EL MÉXICO QUE SOÑAMOS

Una sociedad que pierde la capacidad de sentir el dolor del otro está perdida.

 

Hace unos días nos enteramos que Britany, la niña de 9 años que fue alcanzada por una bala perdida en un intento de asalto en la ciudad de México, no volverá a caminar debido a la gravedad de las lesiones pues la bala seccionó la médula a nivel T- 4, torácica 4, lo que la lleva a parálisis de miembros inferiores de forma permanente… sin palabras.

Cada día vemos más y más víctimas en nuestro México producto de una guerra que aún no entendemos, y de una delincuencia que ya no es controlable por las autoridades de prácticamente ningún lugar de la república mexicana.

Siempre que me reúno con mis alumnos les comento que para cambiar a México no únicamente se necesita dinero, necesitamos sensibilizarnos ante el dolor de los demás. No puede pasarme desapercibida la señora indígena que pide limosna en el semáforo, o el señor que limpia los vidrios… o el inmigrante indocumentado que viene de paso de Centroamérica. Cada momento es una oportunidad para sumar hacia la construcción de un México diferente. No invito en estas líneas a dar dinero a quien lo pide en las calles (pues darlo o no, es una decisión personal), mi invitación es mucho más simple, bajar el vidrio del coche, saludar y hacer sentir a estas personas que son parte de este mundo complejo en que nos ha tocado vivir.

México mágico, enorme, rico, hermoso, tiene una profunda desigualdad entre ricos y pobres, y quizás este allí la razón principal al problema que tenemos (1% de la población tiene el 25% de la riqueza).

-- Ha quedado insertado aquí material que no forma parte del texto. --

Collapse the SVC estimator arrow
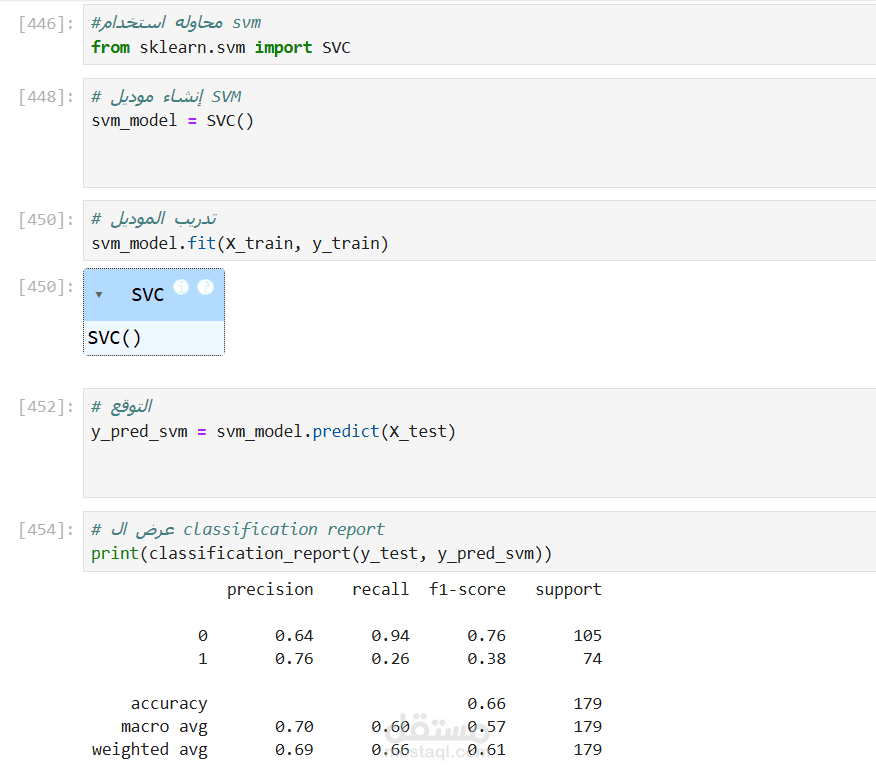Screen dimensions: 876x777 point(99,295)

¿Se vale tener dinero? Me decía un estudiante recientemente, y mi respuesta fue: Por supuesto que se vale tener dinero, pero no te puedes olvidar de los millones de pobres que tenemos en nuestro país (70 millones con algún grado de pobreza según OCDE), y que seguro estarán batallando, incluso, para comer.

Desde mi muy particular punto de vista estas serían las acciones que yo desarrollaría en México para buscar resolver estos delicados problemas que tenemos:

1-    Mejorar el sistema educativo, pero centrándolo en la persona. Mi fórmula es: Debemos formar jóvenes creativos que generen innovación aplicada a problemas cotidianos, generando riqueza.

2-    Desarrollar habilidades emprendedoras en los estudiantes desde la temprana edad: Espíritu Emprendedor y Pensamiento Empresarial.

3-    Atacar la corrupción de manera frontal y en ambos sentidos, al que recibe y al que da. Un ejemplo, el peculado debe ser YA un delito grave, sin fianza.

4-    Incentivar la inversión nacional y extranjera con exenciones de impuestos a quien cree cierto número de puestos de trabajo con salarios dignos.

5-    Ampliar la inversión en ciencia y tecnología (actualmente es el 0,47% del PIB) hasta el 3 o 4% del PIB. En el entendido de que el “nuevo petróleo” del mundo moderno es el conocimiento.

Quizás existan otros más y mejores caminos para reducir la pobreza y acabar con la delincuencia en México, pero debemos comenzar a trabajar ya en una estrategia que nos lleve a construir el México donde todos queremos vivir.